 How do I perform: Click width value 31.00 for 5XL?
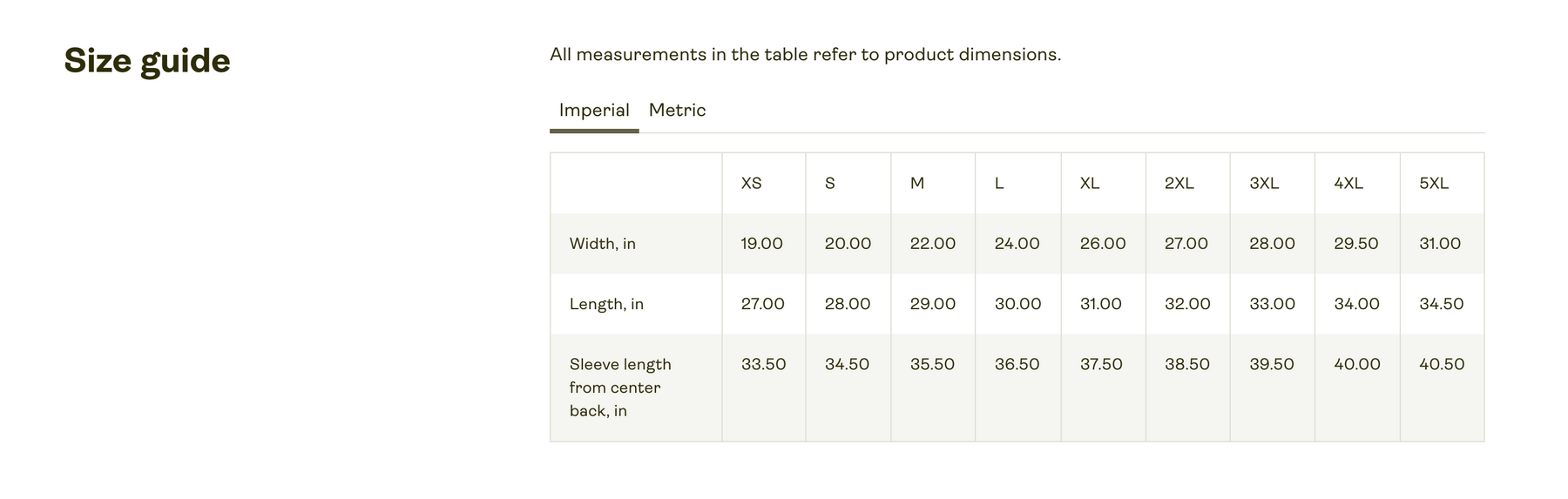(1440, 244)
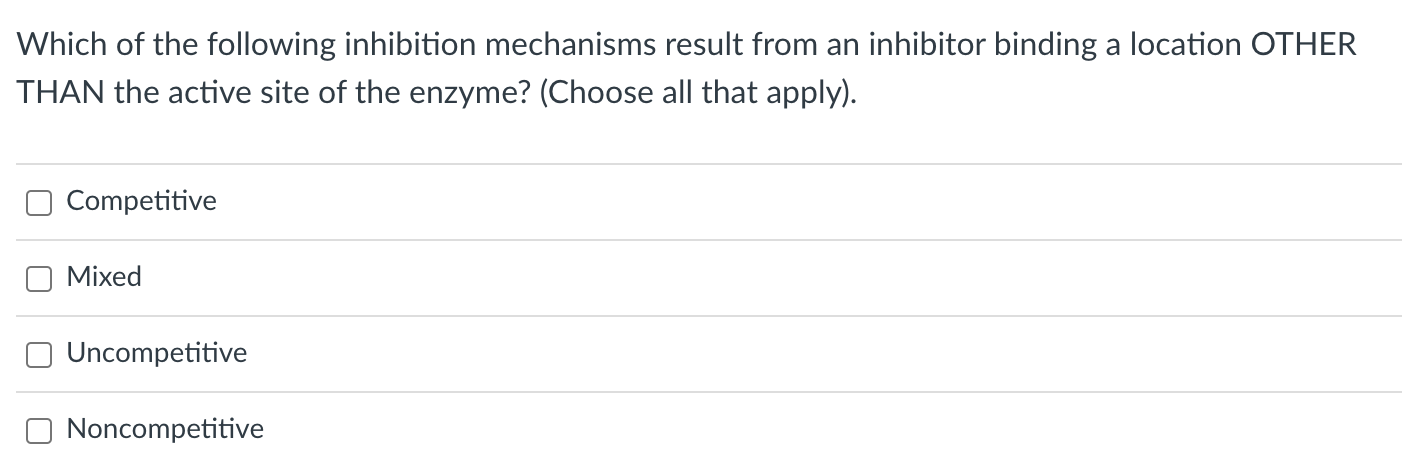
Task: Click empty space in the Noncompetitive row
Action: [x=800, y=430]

******

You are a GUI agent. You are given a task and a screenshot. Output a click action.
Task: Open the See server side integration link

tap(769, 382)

******

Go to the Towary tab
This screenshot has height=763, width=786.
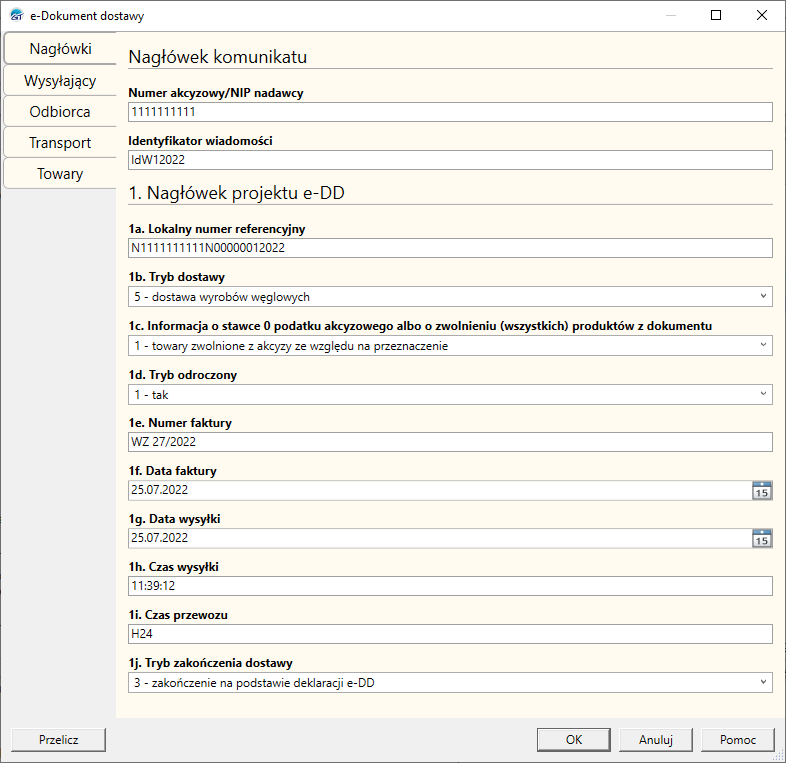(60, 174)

******

Directive: Repeat the data above from the line with "You are a GUI" to the line with "tap(769, 382)", substituting "button" for "link" and leaving everything else the same.

Response for this exercise:
You are a GUI agent. You are given a task and a screenshot. Output a click action.
Task: Open the See server side integration button

tap(769, 382)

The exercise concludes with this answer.